Dengan penuh kehati-hatian, Aska mulai menempelkan es batu yang telah dibungkus dengan kain ke kaki Aurum yang mulai terlihat memar. Membuat gadis itu sedikit berjingkat.
"Sakit, ya?"
"Iya lah, pakai nanya."
"Tahan, ya. Kalau nggak dikompres malah bengkak nanti."
Dia melanjutkan mengompres kaki Aurum, sampai butir-butir es batu itu meleleh dengan sempurna. Lelaki itu segera mengembalikan kain yang dipinjamnya dan tidak lupa pula membayar minuman yang telah dipesannya tadi. Hari sudah petang, dia harus mengantar gadis itu pulang. Gadis itu kelihatannya juga sudah lelah, kasihan jika mereka terus berada di sana. Dia harus mencari taksi atau kendaraan umum lain, tapi dia tidak mungkin juga meninggalkan gadis itu sendiri di warung ini---di tengah-tengah banyak orang yang tidak dikenal oleh gadis itu.
"Ngapain jongkok?"
"Ayo cepetan naik! Mau pulang nggak?"
"Aku bisa jalan sendiri nggak perlu digendong."
"Nggak usah banyak omong, ini udah hampir malam, mau pulang nggak?"

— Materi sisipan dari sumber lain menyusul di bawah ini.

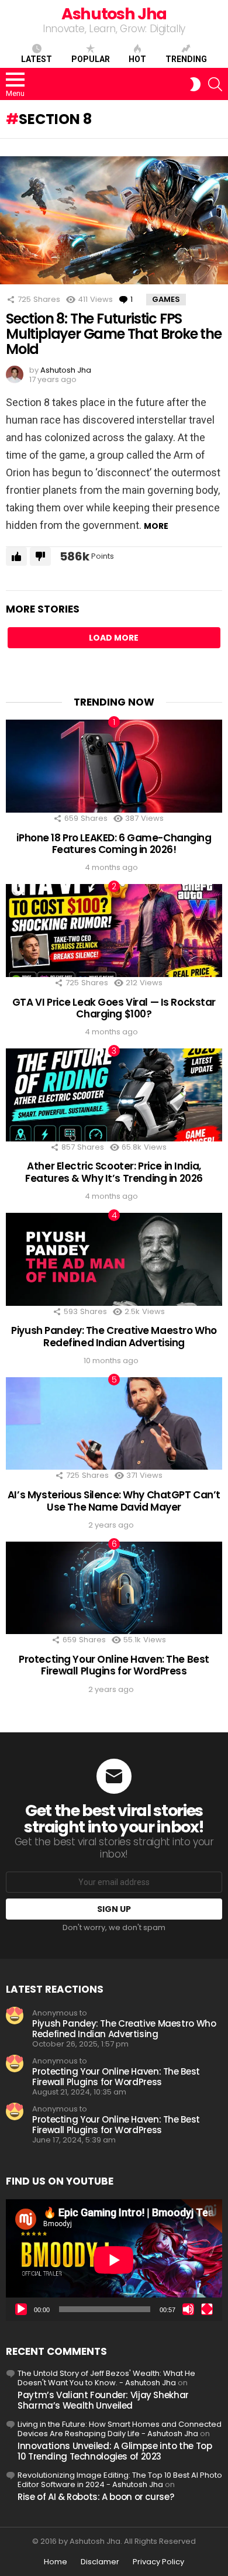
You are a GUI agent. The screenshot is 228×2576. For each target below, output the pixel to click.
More (156, 526)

Terlihat dengan sangat terpaksa gadis itu menurut. Merelakan dirinya menjadi pusat perhatian seluruh pasang mata di sekitarnya. Laki-laki itu benar, kakinya masih sangat sakit untuk dipaksa berjalan.
Sepanjang jalan yang telah disusuri, mereka tidak kunjung menemukan kendaraan yang bisa membawa mereka pulang. Sampai ada sebuah mobil hitam mengkilat yang berhenti tepat di samping mereka.